How Labor Governed: Andrew Fisher and the world’s first socialist government
The inaugural VERE GORDON CHILDE LECTURE (A NSW History Week Event)
Australia made history in 1910 when it became the first country in the world to elect a socialist government. Prime minister, Andrew Fisher introduced a large number of measures designed to make Australians the ‘happiest and most prosperous’ people in the world.

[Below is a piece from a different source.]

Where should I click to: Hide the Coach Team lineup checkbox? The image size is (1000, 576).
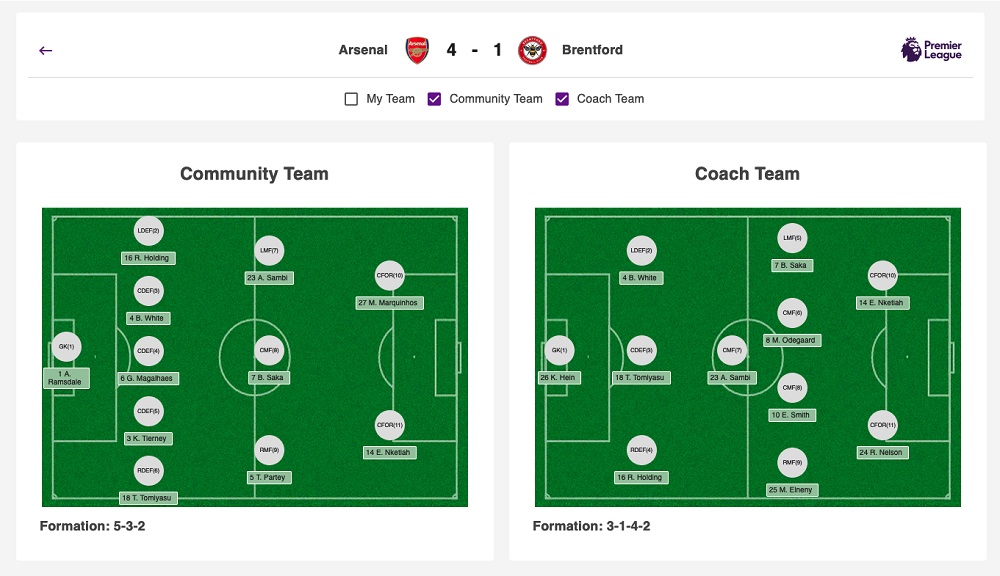click(x=562, y=99)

Professor Day has written fifteen books on Australian history and the history of the Second World War. His Claiming a Continent: A New History of Australia won the Non-fiction Prize at the Adelaide Writers Festival, while his biography of John Curtin won the Queensland Premier’s Prize for History. His recent books include Conquest: How societies overwhelm others and Andrew Fisher: Prime Minister of Australia. David Day is with the History Program at La Trobe University and a visiting professor at the University of Aberdeen.
What Kind of Settlement?
Drawing on her new book The Colony, Grace Karskens explores the transformation of a campsite at Sydney cove to the town that later became Australia’s largest city. She will reveal how relationships between the colonial authorities and ordinary men and women broke with old patterns and how settler and Aboriginal histories became entwined.
Dr. Karskens teaches Australian History at the University of New South Wales. Her groundbreaking book The Rocks: Life in Early Sydney won the 1998 NSW Premier’s Award for Local and Regional History. As Project Historian for the world-renowned Cumberland-Gloucester Streets Archaeological Project (1994-1999) she combined history and archaeology in her book Inside the Rocks.

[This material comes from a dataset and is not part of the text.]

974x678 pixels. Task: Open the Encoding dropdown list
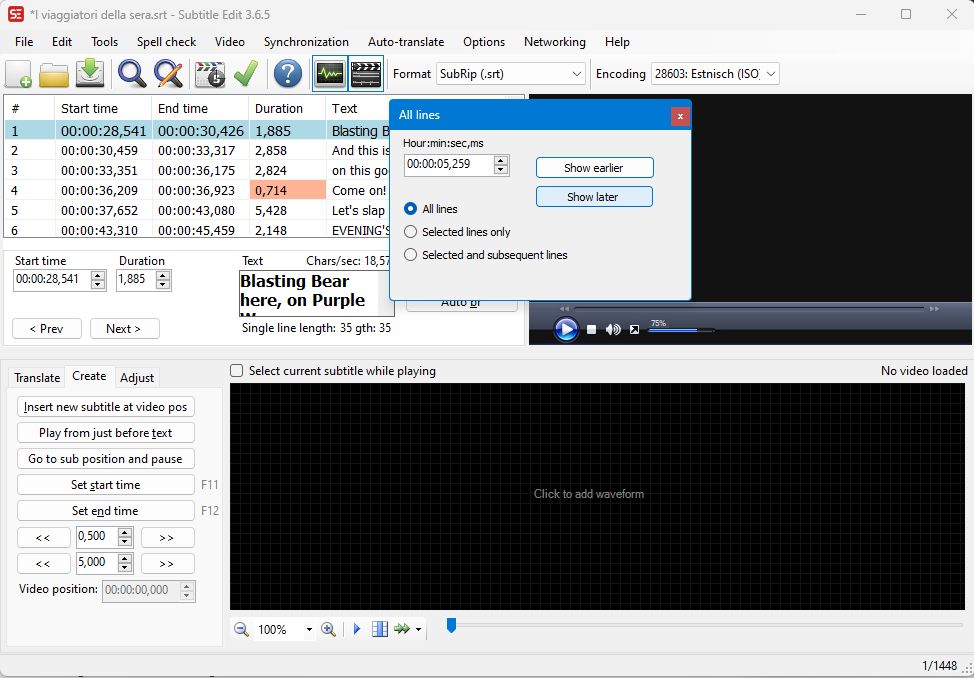point(770,74)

Convictism: How Did We Get It So Wrong?
Why is it that Australians are still misled by myths about their convict heritage? Following on from her book Australia’s Birthstain, Babette Smith will reveal the involvement of British politicians and clergy in creating a stain that reached far beyond convict crimes and how the consequences still block our understanding of Australian society.

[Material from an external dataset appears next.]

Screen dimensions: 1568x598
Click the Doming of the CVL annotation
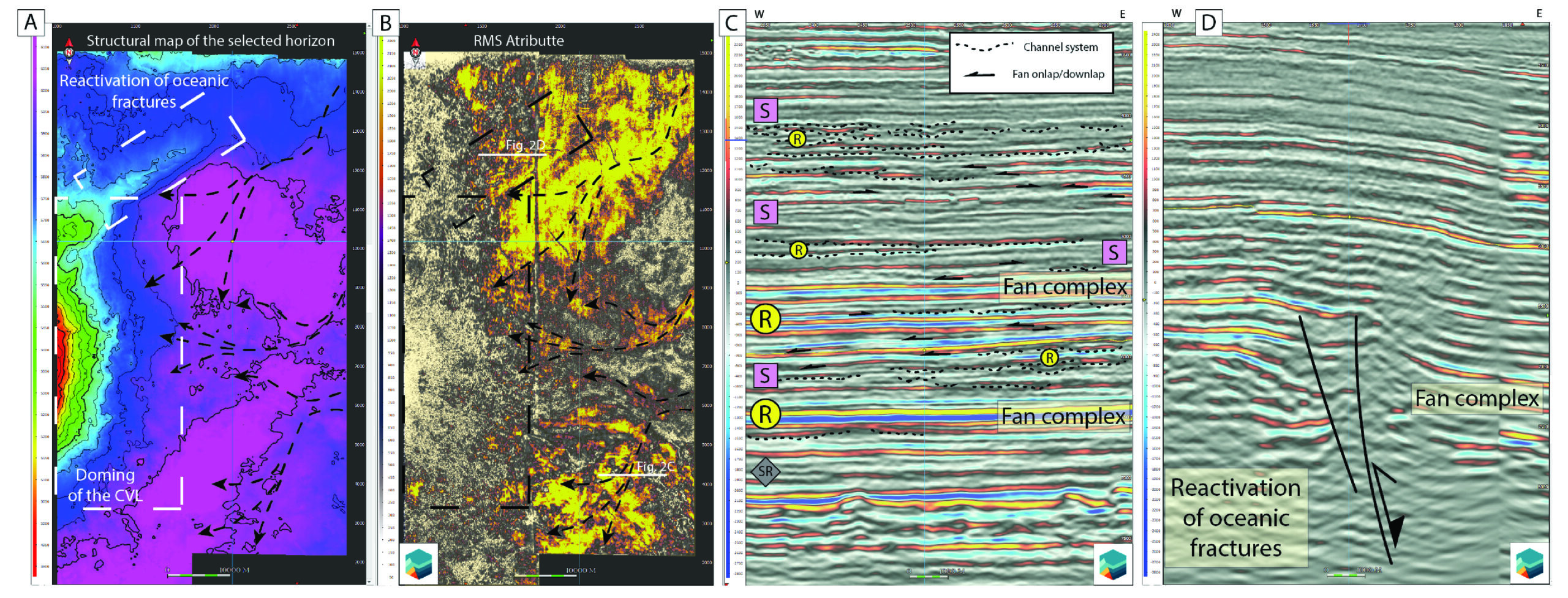coord(105,485)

Babette Smith’s latest book Australia’s Birthstain is a controversial history of convicts in Australia, which exposes the distortions and myths that caused the nation to deny its own past. She is also the author of the groundbreaking A Cargo of Women: Susannah Watson & the convicts of the Princess Royal, which traces the story of 100 women transported together in 1829 to Sydney. Her other books includes a fictional version of the women’s story called A Cargo of Women, the novel and Mothers & Sons, a non-fiction analysis of this relationship in the post-feminist era. She lives in the Blue Mountains and combines writing and occasional journalism with her practice as a mediator.
History: The Case for It
The former NSW Premier and longtime history ‘buff’ will introduce a discussion of the proposed national history curriculum. Audience participation will undoubtedly be a highlight of this session. What history do you think our children should be learning?
Bob Carr was the longest continuously serving Premier in New South Wales history (1995-2005). A member of the advisory board of the Centre for Australian Studies at Georgetown University, he is the author of Thoughtlines (2002), What Australia Means to Me (2003), and My Reading Life (2008).